Chaque prêt est associé à un produit de micro assurance pour l’éleveur. Il a également la possibilité de souscrire à un produit de micro assurance pour chacune de ses vaches : si celle-ci décède, il a la possibilité d’en acquérir une nouvelle grâce à cette assurance. Ceci garantit également que les prêts peuvent être remboursés.

 

Une fois le prêt accordé, l’éleveur a l’obligation de revendre son lait à Delizia. Après remboursement, il est libre de vendre sa production à d’autres fournisseurs.
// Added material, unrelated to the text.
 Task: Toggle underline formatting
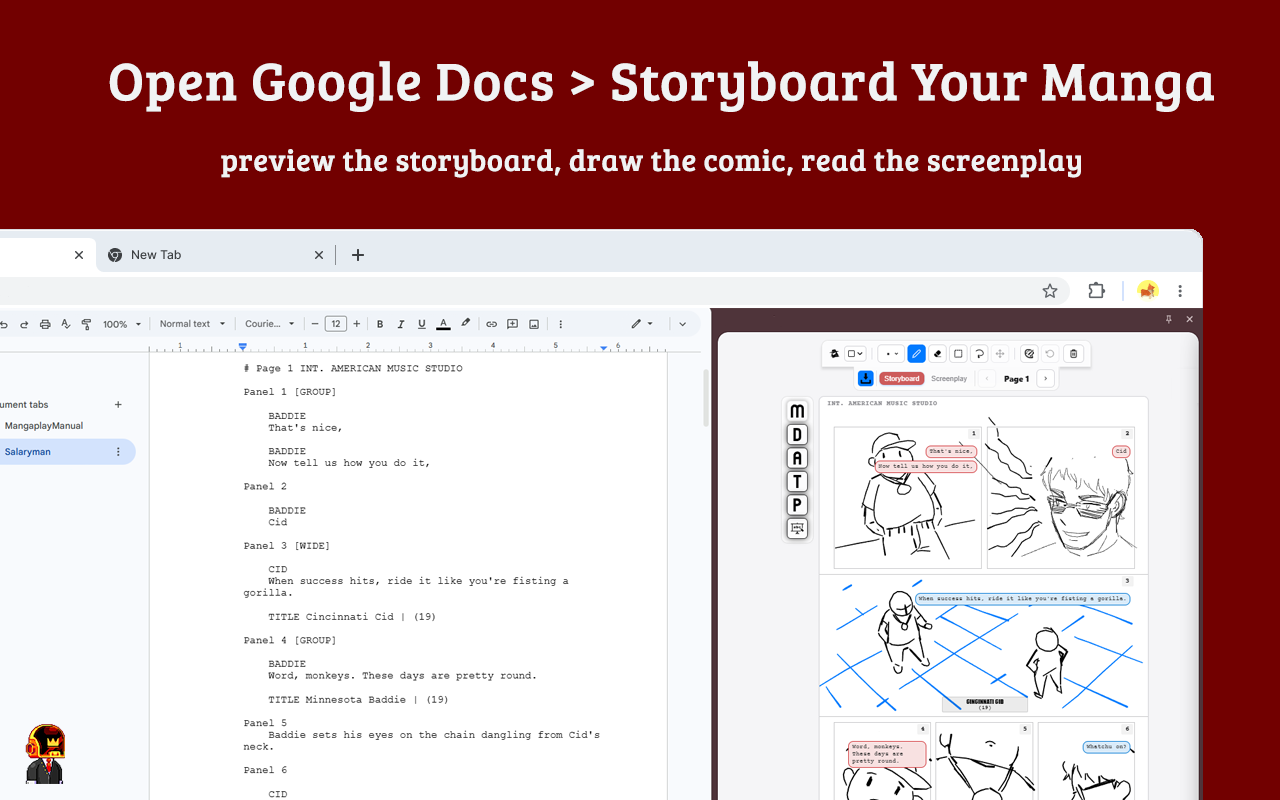[x=422, y=324]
Dans les faits, l’essentiel des éleveurs continue de revendre sa production à Delizia.

 

Résultats

402 familles avaient bénéficié d’un prêt entre 2008 et 2012. Parmi elles, les effets suivants ont pu être constatés :

  • La production de lait mais aussi la productivité ont augmenté.
  • Le revenu familial moyen a augmenté de 42 % en six mois (concomitant à la hausse du prix du lait) passant de 189 $ à 269 $ en moyenne.
  • La relation entre les producteurs et l’entreprise Delizia s’est renforcée, grâce à l’instauration d’un climat de confiance.
  • Tous les éleveurs sont parvenus à rembourser leur emprunt.
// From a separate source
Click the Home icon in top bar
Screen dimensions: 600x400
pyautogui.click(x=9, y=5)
Les fermiers sont sortis de la trappe à pauvreté : ils sont devenus des entrepreneurs agricoles qualifiés, au sein d’une chaîne de valeur durable, dans laquelle ils ont accès à des produits financiers et à des relations commerciales, qui leur permettront encore de se développer.
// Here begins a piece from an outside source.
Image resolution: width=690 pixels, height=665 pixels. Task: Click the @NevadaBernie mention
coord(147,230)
Pour l’entreprise Delizia :

  •  La collecte mensuelle de lait a augmenté, ainsi que le nombre de fournisseurs.
  • La qualité du lait récolté s’est améliorée, ainsi que celle des produits.
  • La relation entre l’entreprise et ses fournisseurs a changé : cette relation « gagnant-gagnant » a crée la confiance.
  • Son positionnement stratégique s’est amélioré par rapport à ses concurrents.

 

Enseignements

  • Un partenariat gagnant-gagnant : C’est parce que ce projet est directement lié au cœur de métier de chacun que cette nouvelle chaine de valeur peut durer. Chaque acteur bénéficie de la mise en place du projet : les éleveurs se sont enrichis, et Delizia a trouvé une réponse à ses problèmes d’approvisionnement.
  • Un intermédiaire du terrain est nécessaire pour faire se rencontrer des univers différents et permettre à de tels partenariats de voir le jour. Ici c’est Save the children qui a permis de faire mieux se connaitre Delizia et ses fournisseurs, et de bâtir entre eux une relation de confiance.
  • C’est grâce à une stratégie d’empowerment des éleveurs que la nouvelle chaine de valeur peut se développer dans le temps. L’accompagnement et l’appui techniques ont été indispensables à la réussite du projet, les financements seuls n’auraient pas été suffisants.
  • Les objectifs, le fonctionnement et la mise en place de cette nouvelle chaine de valeur sont adaptés au contexte local.
  • C’est grâce à des relations de confiance entre chaque acteur que cette nouvelle chaine de valeur a vu le jour. Chacun a besoin de l’autre sur ce nouveau marché du lait, d’où la durabilité de la chaine de valeur mise en place.